Config

Config#

This module defines configuration classes for RL algorithms, centralizing the management of training hyperparameters and supporting automatic loading and experiment reproducibility.

Main Classes and Structure#

AlgorithmCfg#

Base parameter config class for RL algorithms, supports dataclass-based automation.
Typical fields:
- device: Training device (e.g., “cuda”, “cpu”).
- learning_rate: Learning rate.
- batch_size: Batch size per training epoch.
- gamma: Discount factor.
- gae_lambda: GAE advantage estimation parameter.
- max_grad_norm: Gradient clipping threshold.
Supports inheritance and extension (e.g., PPOCfg adds clip_coef, ent_coef, vf_coef; GRPOCfg adds group_size, kl_coef, truncate_at_first_done).

Automatic Loading#

Supports automatic parsing of JSON config files; the main training script injects parameters automatically.
Decouples config from code, making batch experiments and parameter tuning easier.

Usage Example#

from embodichain.agents.rl.utils import AlgorithmCfg
cfg = AlgorithmCfg(learning_rate=1e-4, batch_size=8192, gamma=0.99)

Or via config file:

{
    "algorithm": {
        "name": "ppo",
        "cfg": {
            "learning_rate": 0.0001,
            "batch_size": 8192,
            "gamma": 0.99,
            "gae_lambda": 0.95,
            "clip_coef": 0.2,
            "ent_coef": 0.01,
            "vf_coef": 0.5,
            "max_grad_norm": 0.5
        }
    }
}

GRPO example (for Embodied AI / from-scratch training):

{
    "algorithm": {
        "name": "grpo",
        "cfg": {
            "learning_rate": 0.0001,
            "n_epochs": 10,
            "batch_size": 8192,
            "gamma": 0.99,
            "clip_coef": 0.2,
            "ent_coef": 0.001,
            "kl_coef": 0,
            "group_size": 4,
            "eps": 1e-8,
            "reset_every_rollout": true,
            "max_grad_norm": 0.5,
            "truncate_at_first_done": true
        }
    }
}

kl_coef: Set to 0 for from-scratch training (CartPole, dense reward); use 0.02 for VLA/LLM fine-tuning.
group_size: Number of envs per group for within-group return normalization (must divide num_envs).

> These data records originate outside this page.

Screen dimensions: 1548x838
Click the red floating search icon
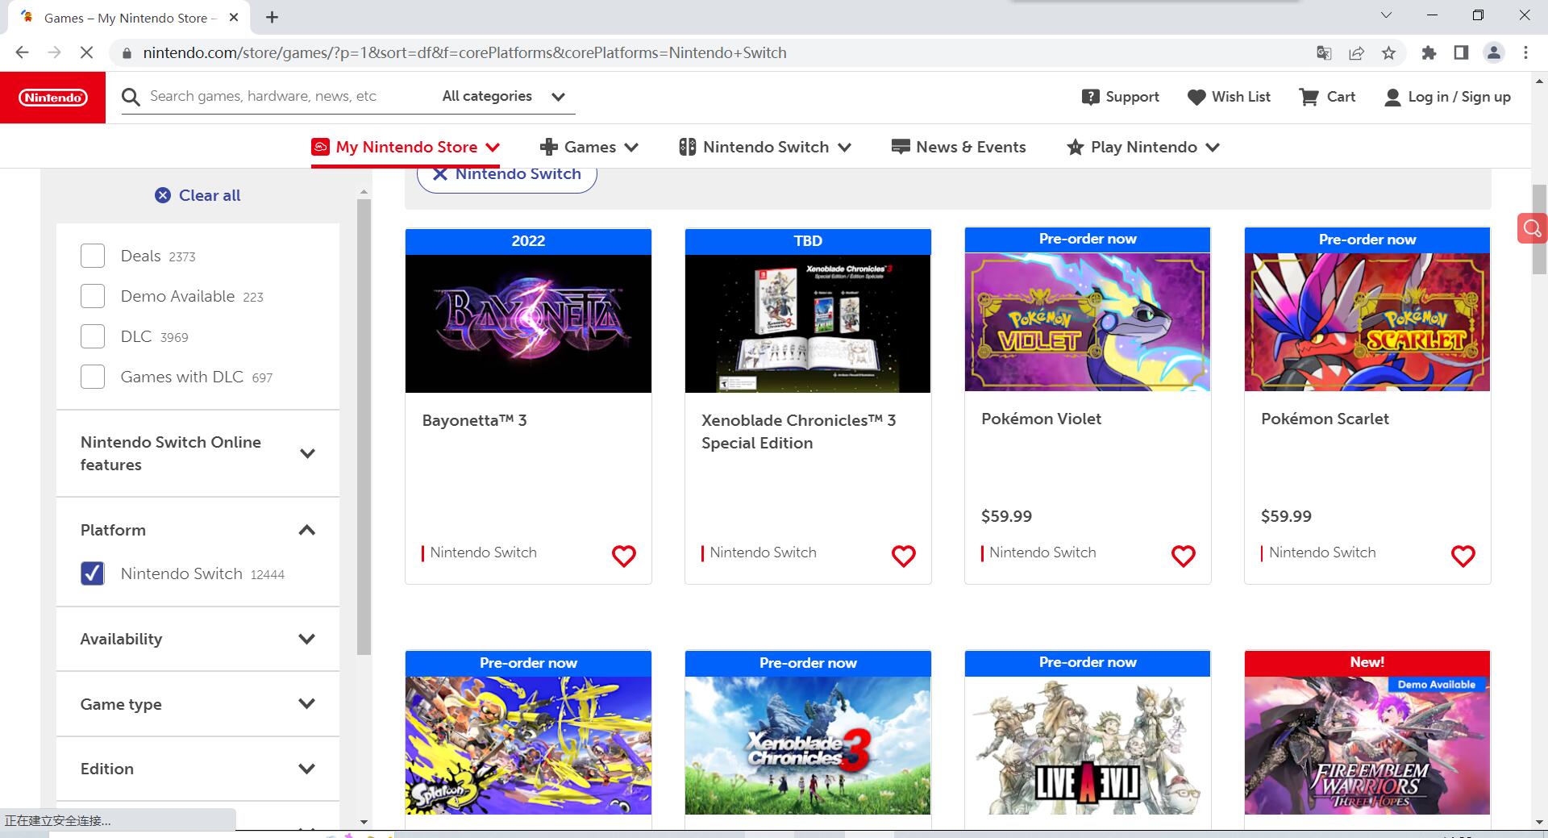[1531, 228]
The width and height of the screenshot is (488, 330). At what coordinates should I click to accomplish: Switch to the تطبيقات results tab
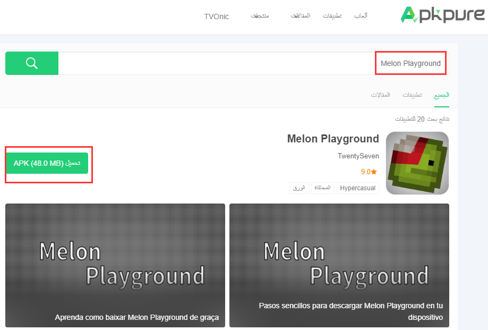coord(412,95)
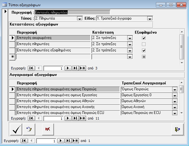This screenshot has height=146, width=189.
Task: Click the exit door button
Action: click(x=177, y=129)
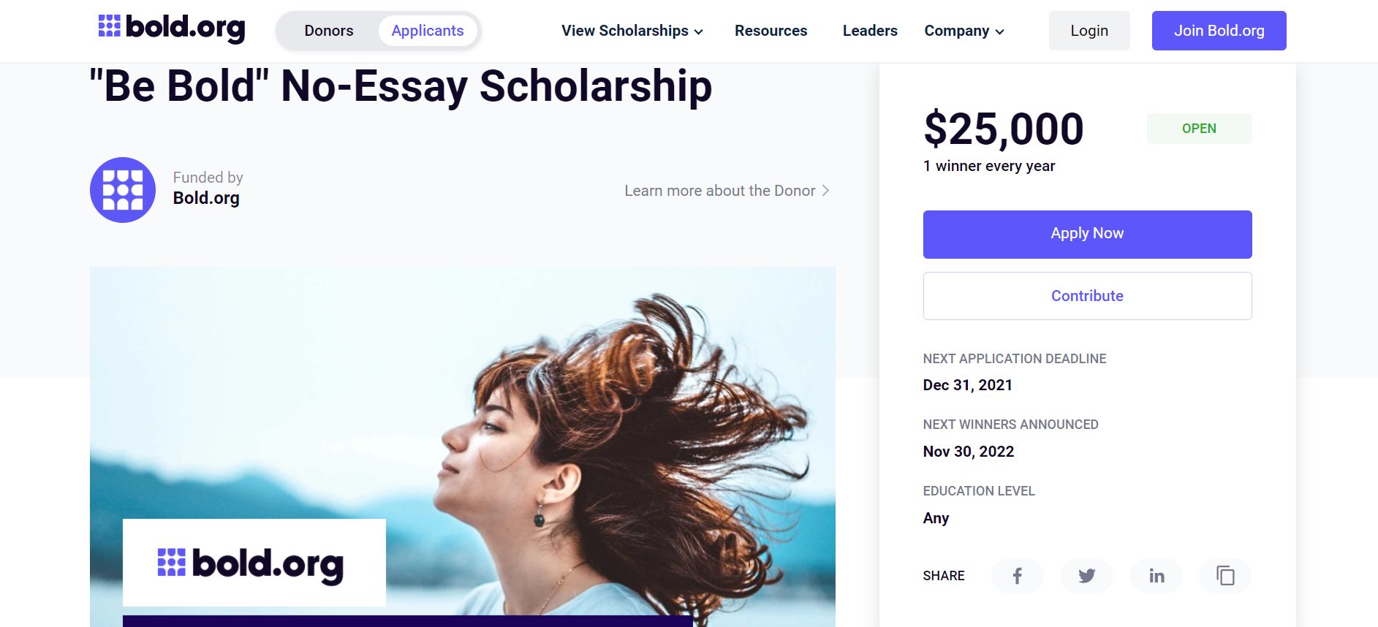Click Join Bold.org button
Screen dimensions: 1378x627
(x=1219, y=31)
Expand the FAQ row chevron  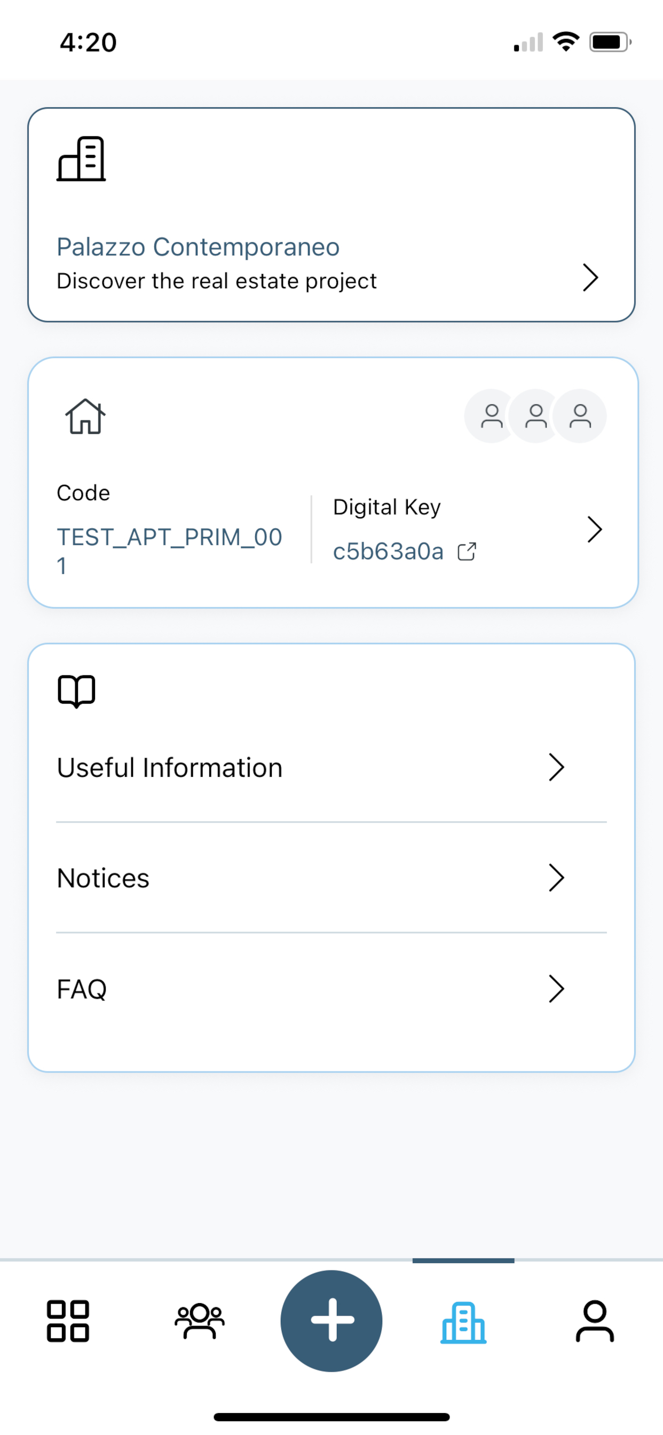[556, 989]
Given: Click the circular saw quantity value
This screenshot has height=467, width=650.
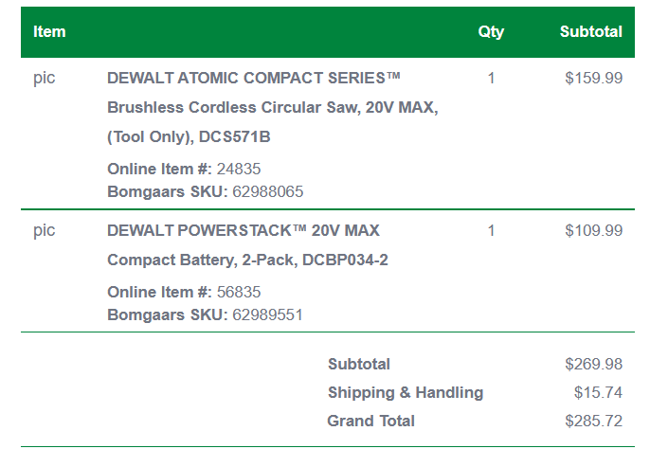Looking at the screenshot, I should 491,78.
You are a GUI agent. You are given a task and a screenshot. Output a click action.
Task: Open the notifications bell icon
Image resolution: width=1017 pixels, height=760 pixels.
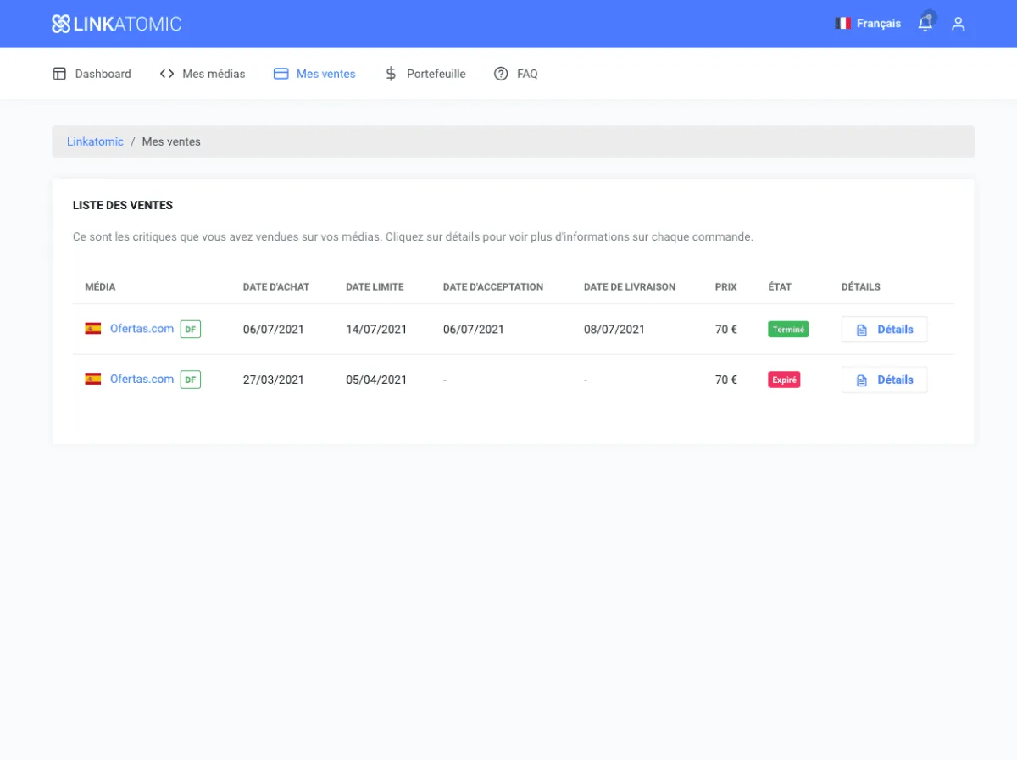click(x=925, y=24)
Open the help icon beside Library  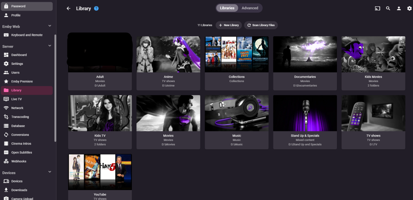(x=95, y=8)
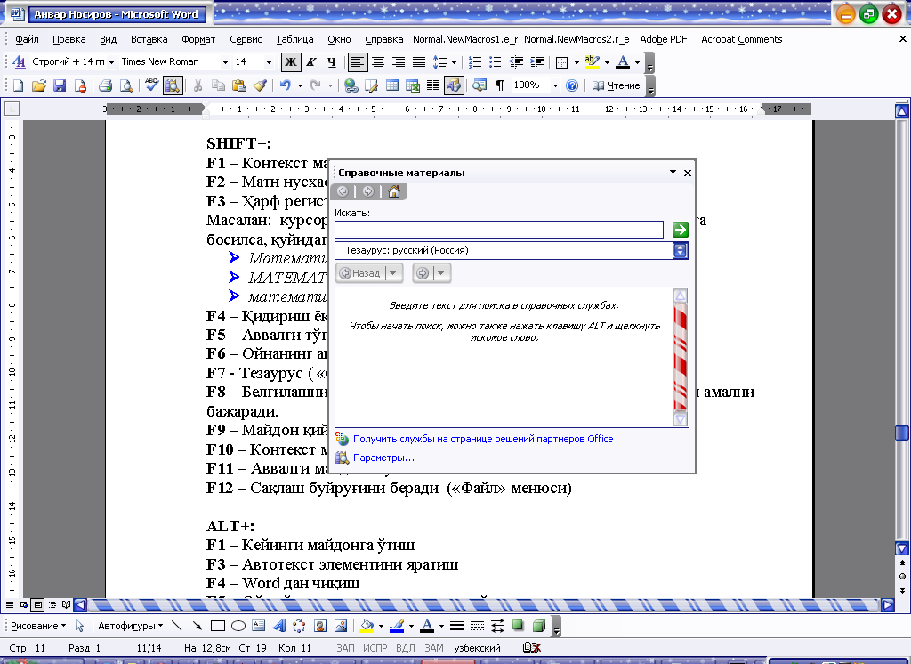The height and width of the screenshot is (664, 911).
Task: Open the Таблица menu
Action: tap(294, 39)
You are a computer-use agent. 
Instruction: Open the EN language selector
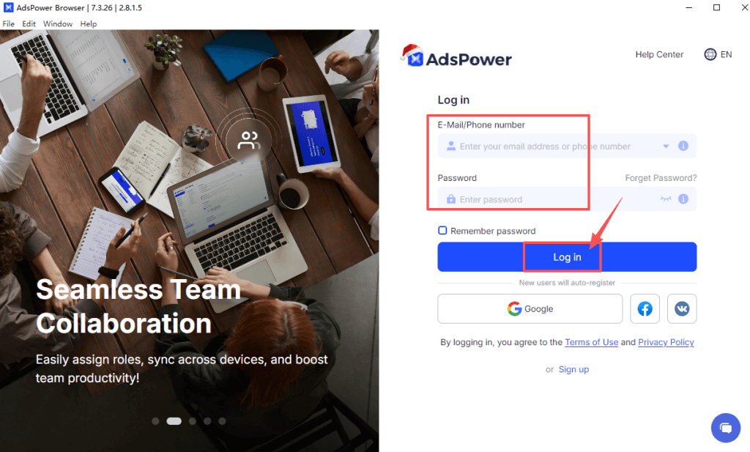[x=726, y=54]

Extension and Customization#

Custom algorithm parameter classes are supported for multi-algorithm and multi-task experiments.
Config classes are seamlessly integrated with the main training script for automated experiments and reproducibility.
Supports parameter validation, default values, and type hints.

Practical Tips#

It is recommended to manage all experiment parameters via JSON config files for reproducibility and tuning.
Supports multi-algorithm config for easy comparison and automation.